The Education Committee has revised the curriculum for all levels. It cut the qaumiyya and history modules while retaining the exact same curriculum for Arabic literature, maths and sciences. However, it altered the Islamic religious module and added more compulsory teaching hours in an effort to educate students regarding Islamic principles. Naturally, these principles were taught from a Salafi perspective. On a video-report uploaded to the Iqrà Facebook page, Mohamed Abu Ziad - the deputy manager of the Iqrà organisation - stresses that the curriculum focuses on religious affairs and attempts to “raise a generation that has a sense of pride in its religion”. In schools, female teachers wear strict Islamic costume: a dark hijab and a long coat.

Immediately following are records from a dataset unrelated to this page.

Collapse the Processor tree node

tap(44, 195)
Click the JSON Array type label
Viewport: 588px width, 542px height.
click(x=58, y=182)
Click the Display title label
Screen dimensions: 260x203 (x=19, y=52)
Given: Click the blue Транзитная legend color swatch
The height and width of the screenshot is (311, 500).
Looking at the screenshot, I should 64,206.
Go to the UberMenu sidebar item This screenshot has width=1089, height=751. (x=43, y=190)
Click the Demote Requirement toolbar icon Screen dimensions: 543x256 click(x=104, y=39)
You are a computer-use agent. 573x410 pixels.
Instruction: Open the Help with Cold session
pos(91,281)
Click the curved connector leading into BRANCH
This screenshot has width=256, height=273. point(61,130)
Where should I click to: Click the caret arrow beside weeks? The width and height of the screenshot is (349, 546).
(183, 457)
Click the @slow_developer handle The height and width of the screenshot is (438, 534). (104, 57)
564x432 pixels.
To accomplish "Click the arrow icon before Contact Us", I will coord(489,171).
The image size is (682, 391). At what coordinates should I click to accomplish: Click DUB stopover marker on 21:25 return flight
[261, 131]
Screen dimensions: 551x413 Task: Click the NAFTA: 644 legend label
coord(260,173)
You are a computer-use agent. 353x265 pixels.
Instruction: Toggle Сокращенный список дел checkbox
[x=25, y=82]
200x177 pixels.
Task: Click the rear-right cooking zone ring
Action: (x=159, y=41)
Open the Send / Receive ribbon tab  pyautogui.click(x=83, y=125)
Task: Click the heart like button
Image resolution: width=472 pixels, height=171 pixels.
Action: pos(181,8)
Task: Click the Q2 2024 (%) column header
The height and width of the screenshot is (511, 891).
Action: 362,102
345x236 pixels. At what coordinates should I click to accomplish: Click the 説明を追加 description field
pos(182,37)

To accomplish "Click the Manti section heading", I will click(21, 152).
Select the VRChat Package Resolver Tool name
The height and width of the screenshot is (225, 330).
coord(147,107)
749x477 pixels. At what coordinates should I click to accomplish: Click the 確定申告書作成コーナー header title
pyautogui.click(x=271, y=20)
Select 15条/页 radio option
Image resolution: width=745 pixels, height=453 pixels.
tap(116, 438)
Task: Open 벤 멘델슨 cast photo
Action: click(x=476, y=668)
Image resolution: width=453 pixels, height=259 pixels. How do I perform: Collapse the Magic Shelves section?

Teacher in Islamic dress. Credit: Ola Rifai
Additionally, female students are not allowed to mix with their male peers. Owing to logistic difficulties and the danger of Syria’s current war-torn state, students do not gather in the schoolyard and the schools do not fly flags. Nevertheless, posters of revolutionary and Salafi flags and Islamic slogans adorn the walls of classrooms. One example is a poster that reads: “Mohamed is our leader, Allah Akbar is our slogan and freedom is our demand.”
Salafi poster. Credit: Ola Rifai
Another reads: “the gun is the mujahed’s weapon and the pencil [referring to education] is this generation’s weapon”.
Salafi poster. Credit: Ola Rifai
A female teacher in a niqab surrounded by young students appears in the same video-report, assuring the camera that “the school day starts with reading Quran and the daily duaa, before beginning tutorial sessions on maths and Arabic literature”. She emphasises that teachers “seek to apply a religious dimension to all teaching modules, as much as they can”. According to her, the school day should end with ‘recreational’ activities, such as the singing of religious songs.
In October 2013, the Education Committee of Liwa al-Islam organised a festival to honour top students, which was broadcast live on Al-Jazeera and was attended by students, teachers, clergymen and military officials. Quoting from the Quran and Hadith, a spokesman for the Education Committee initiated the ceremony by signifying the importance of education in Islamic doctrines and stressing that education is “an obligation for each Muslim”. Sheikh Abou Abdul Rahman, the Chief of the Sharia Committee (which works under the umbrella of Liwa al-Islam and seeks to impose Sharia law) calls on teachers to educate students regarding Islamic principles, and emphasises that all sciences should be used to serve Islam. For him, the teachers’ main mission is to “bring back the generation from [Ba’ath] decades of darkness to the light of Islam […] to bring back the generation which was raised on Ba’ath and atheism [ideologies] to Islam”. Cheerful students appear chanting an Islamic song that summarises the Sheik’s points:
“A dawn shines on our tomorrow… it tells the glory of our civilization…Islam’s flag came back [to us] to restore the glory of our nation…our life will flower through religion…and by education, we shall build the country in a way that satisfies our lord”.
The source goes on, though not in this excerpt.